[Dataset rows]
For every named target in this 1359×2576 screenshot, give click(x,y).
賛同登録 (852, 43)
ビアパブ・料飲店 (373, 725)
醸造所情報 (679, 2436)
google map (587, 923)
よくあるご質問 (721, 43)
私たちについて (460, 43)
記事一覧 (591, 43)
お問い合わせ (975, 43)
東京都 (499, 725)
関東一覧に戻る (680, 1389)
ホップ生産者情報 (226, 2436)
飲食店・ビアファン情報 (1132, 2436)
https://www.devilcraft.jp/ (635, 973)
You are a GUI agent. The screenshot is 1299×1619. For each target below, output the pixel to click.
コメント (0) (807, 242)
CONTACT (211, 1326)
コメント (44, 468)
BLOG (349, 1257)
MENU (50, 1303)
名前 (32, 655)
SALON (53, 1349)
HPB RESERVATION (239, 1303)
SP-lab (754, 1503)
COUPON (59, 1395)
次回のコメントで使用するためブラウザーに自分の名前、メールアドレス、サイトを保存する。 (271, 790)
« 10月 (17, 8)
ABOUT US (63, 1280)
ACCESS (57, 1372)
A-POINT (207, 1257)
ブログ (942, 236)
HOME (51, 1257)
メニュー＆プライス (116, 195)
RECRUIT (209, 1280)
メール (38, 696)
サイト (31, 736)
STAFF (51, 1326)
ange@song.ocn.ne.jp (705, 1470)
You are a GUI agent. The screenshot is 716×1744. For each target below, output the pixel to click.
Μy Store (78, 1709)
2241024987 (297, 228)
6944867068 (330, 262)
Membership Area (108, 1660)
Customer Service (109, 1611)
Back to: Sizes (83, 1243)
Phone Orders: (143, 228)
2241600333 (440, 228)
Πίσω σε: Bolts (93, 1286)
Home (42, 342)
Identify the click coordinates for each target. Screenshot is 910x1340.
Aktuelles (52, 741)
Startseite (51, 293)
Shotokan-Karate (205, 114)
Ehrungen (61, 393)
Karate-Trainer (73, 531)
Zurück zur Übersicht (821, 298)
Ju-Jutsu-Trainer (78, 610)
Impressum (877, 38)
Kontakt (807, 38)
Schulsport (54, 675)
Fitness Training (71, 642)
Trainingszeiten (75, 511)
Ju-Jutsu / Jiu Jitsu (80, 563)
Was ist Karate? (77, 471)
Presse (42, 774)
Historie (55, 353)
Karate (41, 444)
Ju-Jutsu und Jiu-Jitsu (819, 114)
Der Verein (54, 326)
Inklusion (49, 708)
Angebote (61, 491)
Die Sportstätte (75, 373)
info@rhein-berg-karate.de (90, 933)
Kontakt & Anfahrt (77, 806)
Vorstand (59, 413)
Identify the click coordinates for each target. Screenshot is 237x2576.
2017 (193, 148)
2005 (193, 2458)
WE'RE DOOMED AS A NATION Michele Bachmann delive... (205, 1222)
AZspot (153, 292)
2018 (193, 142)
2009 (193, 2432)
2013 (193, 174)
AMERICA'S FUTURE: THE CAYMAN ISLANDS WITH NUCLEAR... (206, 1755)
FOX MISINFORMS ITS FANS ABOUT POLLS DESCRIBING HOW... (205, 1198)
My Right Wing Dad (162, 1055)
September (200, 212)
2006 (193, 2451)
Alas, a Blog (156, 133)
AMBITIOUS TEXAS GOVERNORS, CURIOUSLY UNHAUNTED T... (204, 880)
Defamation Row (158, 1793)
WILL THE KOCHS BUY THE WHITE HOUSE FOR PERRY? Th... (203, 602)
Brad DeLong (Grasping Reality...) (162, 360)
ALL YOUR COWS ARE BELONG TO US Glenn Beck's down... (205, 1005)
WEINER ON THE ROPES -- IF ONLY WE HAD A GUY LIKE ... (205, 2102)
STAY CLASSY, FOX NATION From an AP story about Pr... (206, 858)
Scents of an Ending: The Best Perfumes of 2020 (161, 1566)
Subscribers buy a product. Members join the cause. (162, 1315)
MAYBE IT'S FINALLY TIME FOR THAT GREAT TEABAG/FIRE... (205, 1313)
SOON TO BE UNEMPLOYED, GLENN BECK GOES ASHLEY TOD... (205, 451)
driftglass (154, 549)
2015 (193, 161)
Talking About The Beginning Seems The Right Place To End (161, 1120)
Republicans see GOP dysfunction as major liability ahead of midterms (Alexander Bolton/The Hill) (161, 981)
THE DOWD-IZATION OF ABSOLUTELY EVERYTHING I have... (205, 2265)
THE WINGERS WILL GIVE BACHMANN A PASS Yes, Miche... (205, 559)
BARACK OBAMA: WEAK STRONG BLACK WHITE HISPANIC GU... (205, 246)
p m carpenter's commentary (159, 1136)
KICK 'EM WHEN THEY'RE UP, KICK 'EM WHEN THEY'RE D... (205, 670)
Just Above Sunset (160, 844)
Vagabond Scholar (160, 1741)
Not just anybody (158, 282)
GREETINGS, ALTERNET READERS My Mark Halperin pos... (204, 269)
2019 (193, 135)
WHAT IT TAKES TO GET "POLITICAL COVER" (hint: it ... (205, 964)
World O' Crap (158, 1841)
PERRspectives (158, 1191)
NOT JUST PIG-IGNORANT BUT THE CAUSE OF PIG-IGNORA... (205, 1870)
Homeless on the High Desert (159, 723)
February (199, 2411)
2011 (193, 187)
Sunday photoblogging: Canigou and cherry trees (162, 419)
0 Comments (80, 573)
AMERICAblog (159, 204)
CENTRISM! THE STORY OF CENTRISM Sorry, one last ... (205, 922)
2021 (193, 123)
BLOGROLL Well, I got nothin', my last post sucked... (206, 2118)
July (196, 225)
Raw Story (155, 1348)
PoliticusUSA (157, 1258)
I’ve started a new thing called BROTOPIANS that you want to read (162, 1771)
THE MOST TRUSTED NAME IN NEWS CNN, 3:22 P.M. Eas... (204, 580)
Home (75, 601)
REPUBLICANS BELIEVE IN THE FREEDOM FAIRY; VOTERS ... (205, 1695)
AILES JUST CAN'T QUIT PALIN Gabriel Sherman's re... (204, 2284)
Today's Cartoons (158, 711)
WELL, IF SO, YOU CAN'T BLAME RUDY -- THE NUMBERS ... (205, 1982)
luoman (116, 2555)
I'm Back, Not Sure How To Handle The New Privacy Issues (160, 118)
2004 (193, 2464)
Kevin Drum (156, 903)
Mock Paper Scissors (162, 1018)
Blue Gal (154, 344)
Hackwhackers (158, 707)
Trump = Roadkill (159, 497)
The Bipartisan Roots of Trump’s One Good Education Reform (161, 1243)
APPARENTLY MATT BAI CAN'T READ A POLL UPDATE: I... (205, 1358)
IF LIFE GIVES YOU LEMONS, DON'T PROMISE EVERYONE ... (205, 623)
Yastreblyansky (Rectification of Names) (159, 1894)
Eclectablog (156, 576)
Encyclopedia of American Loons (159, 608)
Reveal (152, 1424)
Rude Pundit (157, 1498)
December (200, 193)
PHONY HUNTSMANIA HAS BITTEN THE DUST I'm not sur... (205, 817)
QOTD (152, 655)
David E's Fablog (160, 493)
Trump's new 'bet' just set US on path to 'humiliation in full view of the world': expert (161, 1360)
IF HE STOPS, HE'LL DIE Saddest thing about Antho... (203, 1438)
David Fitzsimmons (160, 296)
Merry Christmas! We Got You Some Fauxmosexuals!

## Given instruction
Rewrite the rows from the line with "HPB RESERVATION (239, 1303)" to the line with "Πίσω σε: Bolts (93, 1286)" as a JSON list of strings, with each line as one string and any blank lines left out.

## Response to this exercise
[
  "HPB RESERVATION (239, 1303)",
  "SP-lab (754, 1503)",
  "COUPON (59, 1395)",
  "次回のコメントで使用するためブラウザーに自分の名前、メールアドレス、サイトを保存する。 (271, 790)",
  "« 10月 (17, 8)",
  "ABOUT US (63, 1280)",
  "ACCESS (57, 1372)",
  "A-POINT (207, 1257)",
  "ブログ (942, 236)",
  "HOME (51, 1257)",
  "メニュー＆プライス (116, 195)",
  "RECRUIT (209, 1280)",
  "メール (38, 696)",
  "サイト (31, 736)",
  "STAFF (51, 1326)",
  "ange@song.ocn.ne.jp (705, 1470)",
  "You are a GUI agent. The screenshot is 716×1744. For each target below, output the pixel to click.",
  "Μy Store (78, 1709)",
  "2241024987 (297, 228)",
  "6944867068 (330, 262)",
  "Membership Area (108, 1660)",
  "Customer Service (109, 1611)",
  "Back to: Sizes (83, 1243)",
  "Phone Orders: (143, 228)",
  "2241600333 (440, 228)",
  "Πίσω σε: Bolts (93, 1286)"
]